PROBLEM DETAILS » Scan the data below for the string "Volg". Show every line where it turns up.

======== SUPPLIED DATA

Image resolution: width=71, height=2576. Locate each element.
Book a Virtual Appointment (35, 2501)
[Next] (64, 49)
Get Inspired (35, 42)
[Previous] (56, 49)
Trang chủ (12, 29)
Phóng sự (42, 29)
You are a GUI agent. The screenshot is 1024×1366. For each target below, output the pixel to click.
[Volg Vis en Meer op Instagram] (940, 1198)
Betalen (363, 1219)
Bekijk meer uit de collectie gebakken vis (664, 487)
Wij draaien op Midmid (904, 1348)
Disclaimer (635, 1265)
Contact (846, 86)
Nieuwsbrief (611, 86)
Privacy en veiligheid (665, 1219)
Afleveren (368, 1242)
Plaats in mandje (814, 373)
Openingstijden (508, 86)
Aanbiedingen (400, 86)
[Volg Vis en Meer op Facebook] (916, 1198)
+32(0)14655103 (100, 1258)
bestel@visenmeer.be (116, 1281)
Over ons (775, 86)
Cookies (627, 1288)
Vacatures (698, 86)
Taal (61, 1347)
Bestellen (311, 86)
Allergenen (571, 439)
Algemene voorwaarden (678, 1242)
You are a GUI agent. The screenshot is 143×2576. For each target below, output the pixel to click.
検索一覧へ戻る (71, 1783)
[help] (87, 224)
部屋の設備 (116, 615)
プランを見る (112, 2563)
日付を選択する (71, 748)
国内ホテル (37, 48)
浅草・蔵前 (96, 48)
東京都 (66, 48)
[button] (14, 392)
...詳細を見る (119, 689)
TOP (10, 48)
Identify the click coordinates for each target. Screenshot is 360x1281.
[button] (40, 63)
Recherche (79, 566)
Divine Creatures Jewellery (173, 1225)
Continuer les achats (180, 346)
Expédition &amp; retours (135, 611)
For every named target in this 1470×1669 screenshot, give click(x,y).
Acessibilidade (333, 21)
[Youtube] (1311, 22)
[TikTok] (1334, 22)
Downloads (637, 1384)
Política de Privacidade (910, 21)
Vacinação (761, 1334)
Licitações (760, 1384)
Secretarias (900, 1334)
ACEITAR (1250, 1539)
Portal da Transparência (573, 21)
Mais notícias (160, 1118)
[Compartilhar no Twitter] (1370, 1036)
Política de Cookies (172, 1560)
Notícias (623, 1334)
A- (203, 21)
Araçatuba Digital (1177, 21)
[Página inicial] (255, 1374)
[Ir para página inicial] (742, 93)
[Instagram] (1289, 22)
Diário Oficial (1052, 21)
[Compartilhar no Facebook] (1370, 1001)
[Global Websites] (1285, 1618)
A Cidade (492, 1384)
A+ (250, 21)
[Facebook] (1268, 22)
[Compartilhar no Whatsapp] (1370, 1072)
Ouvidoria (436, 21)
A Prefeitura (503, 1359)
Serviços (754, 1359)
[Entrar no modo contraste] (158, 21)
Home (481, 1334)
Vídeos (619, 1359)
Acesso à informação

================

ANSWER SPACE »
[Volg Vis en Meer op Instagram] (940, 1198)
[Volg Vis en Meer op Facebook] (916, 1198)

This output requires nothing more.